Attend a Training Workshop
Attendance of a weekend long training program is part of the DONA curriculum. These workshops are taught by certified DONA instructors who have years of experience. The topics covered include learning how to provide emotional comfort during pregnancy and pain management techniques during labor. Additionally, the health benefits of having a doula attend a labor will be discussed. Topics such as how to take care of the newborn during the postpartum period are also covered. Finally, doulas will learn how to run their business by setting up contracts and networking.
Read Training Literature
Reading training books is a critical part of the curriculum. These books can be read at your own pace; however, the reading must be completed before you attend the training workshop. This is for you to familiarize yourself with the common terminology used during pregnancy and childbirth so that you will get the most out of the workshop.
Assist in Childbirths
DONA requires that doulas attend and assist in 3 births. This process involves a doula providing physical and emotional support to 3 of her clients during their labor. The support can come in the form of providing breathing techniques, labor positioning, and companionship during labor.
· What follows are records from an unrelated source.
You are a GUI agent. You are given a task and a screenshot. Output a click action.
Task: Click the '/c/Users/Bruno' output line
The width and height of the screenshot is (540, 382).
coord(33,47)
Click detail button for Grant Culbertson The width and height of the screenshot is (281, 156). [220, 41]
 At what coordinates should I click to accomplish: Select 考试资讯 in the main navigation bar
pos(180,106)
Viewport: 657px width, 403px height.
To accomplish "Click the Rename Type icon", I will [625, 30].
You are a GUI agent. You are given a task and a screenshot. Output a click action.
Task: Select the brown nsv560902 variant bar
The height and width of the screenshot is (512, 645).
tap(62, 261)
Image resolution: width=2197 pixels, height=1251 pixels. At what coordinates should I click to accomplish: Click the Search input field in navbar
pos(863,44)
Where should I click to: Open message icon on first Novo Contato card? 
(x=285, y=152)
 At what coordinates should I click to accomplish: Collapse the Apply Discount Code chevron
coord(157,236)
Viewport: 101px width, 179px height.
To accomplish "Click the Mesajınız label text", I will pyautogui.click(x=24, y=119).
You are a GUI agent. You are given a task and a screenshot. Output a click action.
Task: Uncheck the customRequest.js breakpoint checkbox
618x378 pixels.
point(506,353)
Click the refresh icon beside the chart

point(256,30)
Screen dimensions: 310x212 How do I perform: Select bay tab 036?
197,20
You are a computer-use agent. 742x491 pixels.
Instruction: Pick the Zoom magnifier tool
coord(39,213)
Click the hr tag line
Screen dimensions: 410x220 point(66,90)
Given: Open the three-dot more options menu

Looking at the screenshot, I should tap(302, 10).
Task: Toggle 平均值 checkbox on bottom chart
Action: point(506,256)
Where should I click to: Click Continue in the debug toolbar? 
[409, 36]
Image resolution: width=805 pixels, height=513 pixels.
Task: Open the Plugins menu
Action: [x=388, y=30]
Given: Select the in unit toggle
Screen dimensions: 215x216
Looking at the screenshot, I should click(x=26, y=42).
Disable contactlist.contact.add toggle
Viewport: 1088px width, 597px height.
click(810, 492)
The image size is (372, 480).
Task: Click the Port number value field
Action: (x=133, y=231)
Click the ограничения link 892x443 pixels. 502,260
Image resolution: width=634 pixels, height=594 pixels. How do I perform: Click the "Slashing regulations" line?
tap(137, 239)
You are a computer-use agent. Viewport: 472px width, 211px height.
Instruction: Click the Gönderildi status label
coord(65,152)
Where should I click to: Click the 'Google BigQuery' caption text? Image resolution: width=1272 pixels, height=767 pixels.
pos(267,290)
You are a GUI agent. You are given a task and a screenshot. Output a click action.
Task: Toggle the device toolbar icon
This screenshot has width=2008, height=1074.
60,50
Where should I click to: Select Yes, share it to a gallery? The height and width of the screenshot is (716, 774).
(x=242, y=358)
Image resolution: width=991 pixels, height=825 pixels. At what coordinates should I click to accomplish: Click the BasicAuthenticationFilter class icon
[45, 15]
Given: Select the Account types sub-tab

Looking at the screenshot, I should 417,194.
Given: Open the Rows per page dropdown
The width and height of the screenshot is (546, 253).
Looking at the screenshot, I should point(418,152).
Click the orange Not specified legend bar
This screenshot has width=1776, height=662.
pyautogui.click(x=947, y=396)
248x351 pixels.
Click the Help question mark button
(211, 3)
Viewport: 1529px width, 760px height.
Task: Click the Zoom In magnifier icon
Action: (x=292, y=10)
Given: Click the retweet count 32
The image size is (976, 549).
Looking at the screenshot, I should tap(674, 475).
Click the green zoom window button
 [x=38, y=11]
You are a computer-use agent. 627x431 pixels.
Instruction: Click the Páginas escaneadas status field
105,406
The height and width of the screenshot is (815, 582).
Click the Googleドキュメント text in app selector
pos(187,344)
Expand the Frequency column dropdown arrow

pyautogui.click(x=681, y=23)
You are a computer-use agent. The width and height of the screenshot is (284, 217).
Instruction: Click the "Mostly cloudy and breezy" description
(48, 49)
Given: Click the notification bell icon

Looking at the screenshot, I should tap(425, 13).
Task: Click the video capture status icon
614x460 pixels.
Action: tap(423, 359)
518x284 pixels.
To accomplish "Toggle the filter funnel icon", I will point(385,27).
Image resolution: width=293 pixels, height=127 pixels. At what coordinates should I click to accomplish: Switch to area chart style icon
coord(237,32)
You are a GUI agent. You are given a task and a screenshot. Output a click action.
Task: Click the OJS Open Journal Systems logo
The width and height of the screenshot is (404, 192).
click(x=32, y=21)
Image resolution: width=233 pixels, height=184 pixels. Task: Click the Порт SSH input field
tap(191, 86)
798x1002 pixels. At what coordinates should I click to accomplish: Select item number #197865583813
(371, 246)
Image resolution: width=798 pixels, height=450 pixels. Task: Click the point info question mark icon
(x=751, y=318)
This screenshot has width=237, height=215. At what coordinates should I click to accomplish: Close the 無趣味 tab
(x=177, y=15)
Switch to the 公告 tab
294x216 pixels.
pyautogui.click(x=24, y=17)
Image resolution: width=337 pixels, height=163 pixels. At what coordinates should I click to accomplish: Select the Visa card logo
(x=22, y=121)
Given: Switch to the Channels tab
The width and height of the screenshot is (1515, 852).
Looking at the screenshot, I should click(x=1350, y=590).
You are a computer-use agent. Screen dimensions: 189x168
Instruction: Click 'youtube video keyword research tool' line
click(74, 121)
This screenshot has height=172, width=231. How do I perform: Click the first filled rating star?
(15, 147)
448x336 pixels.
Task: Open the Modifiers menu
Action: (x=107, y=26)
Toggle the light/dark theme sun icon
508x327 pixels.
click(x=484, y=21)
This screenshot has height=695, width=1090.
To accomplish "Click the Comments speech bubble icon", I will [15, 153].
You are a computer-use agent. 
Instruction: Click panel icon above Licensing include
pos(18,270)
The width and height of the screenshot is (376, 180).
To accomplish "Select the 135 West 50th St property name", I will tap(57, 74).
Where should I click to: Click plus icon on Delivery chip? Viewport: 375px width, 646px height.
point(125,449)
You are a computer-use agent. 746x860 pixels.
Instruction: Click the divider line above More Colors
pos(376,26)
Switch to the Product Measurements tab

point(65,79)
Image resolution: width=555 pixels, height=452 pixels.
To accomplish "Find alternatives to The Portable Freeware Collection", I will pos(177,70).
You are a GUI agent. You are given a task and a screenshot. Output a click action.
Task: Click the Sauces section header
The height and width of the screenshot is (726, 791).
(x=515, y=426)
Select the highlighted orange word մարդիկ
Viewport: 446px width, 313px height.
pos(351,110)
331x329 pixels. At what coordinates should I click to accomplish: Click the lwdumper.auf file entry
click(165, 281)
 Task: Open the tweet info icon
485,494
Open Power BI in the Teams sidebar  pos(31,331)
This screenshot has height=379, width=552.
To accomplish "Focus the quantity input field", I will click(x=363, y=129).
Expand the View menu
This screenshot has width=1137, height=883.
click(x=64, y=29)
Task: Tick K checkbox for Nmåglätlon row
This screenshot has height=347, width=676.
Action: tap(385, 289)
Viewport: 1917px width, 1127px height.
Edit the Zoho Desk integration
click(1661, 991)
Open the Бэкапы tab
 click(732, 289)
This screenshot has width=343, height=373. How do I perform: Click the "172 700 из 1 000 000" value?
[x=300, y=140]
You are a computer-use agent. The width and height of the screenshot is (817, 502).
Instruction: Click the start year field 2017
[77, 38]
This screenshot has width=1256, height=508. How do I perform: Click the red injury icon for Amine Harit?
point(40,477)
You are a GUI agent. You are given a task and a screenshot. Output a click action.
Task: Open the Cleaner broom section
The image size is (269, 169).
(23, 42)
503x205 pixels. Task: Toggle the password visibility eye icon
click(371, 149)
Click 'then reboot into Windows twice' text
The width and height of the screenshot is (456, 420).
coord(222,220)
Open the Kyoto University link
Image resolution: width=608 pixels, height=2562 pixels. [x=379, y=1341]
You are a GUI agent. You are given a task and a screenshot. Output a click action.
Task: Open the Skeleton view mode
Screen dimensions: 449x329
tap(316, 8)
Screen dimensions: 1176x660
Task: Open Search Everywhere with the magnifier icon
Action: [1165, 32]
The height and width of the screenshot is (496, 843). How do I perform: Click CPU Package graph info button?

Afterwards, her clients would rate the doulas performance and if they had provided a satisfactory birthing experience. This requirement is a good way for doulas to receive hands on training.
Compile a List of Resources
The last requirement is making a compilation of local resources that new or expectant parents can use in order to supplement the support that is given by a doula. These resources could include genetic counselors, newborn care educators, pediatricians, and financial assistance programs. The purpose of generating this list is twofold: the doula familiarizes her with the services offered within her area of operation; while parents receive a list of resources can be helpful for their situation.